WHAT YOU ARE ASKED TO DO →
Switch "Instruction" to "Command" in everything from the line containing "You are a computer-use agent. 900x591 pixels." down to the last of the lines below. Give back only those lines, with nothing else changed.

DATASET RECORDS →
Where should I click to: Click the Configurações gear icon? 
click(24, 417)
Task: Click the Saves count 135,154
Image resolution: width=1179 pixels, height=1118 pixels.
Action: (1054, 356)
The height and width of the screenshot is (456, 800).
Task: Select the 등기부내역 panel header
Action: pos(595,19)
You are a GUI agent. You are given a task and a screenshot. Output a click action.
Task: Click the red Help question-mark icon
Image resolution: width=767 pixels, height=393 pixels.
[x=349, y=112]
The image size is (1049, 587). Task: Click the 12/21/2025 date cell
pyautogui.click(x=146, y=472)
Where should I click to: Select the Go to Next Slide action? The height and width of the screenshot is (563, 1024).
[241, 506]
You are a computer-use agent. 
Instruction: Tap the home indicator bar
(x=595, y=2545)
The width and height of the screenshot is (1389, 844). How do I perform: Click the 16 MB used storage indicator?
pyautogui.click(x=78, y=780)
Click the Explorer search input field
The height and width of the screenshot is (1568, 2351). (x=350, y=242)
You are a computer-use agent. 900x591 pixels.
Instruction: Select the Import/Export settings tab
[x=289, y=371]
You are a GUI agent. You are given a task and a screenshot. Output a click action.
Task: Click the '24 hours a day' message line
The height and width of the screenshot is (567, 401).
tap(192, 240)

ANSWER BELOW →
You are a computer-use agent. 900x591 pixels.
Command: Select the Import/Export settings tab
[x=289, y=371]
You are a GUI agent. You are given a task and a screenshot. Output a click action.
Task: Click the '24 hours a day' message line
The height and width of the screenshot is (567, 401).
tap(192, 240)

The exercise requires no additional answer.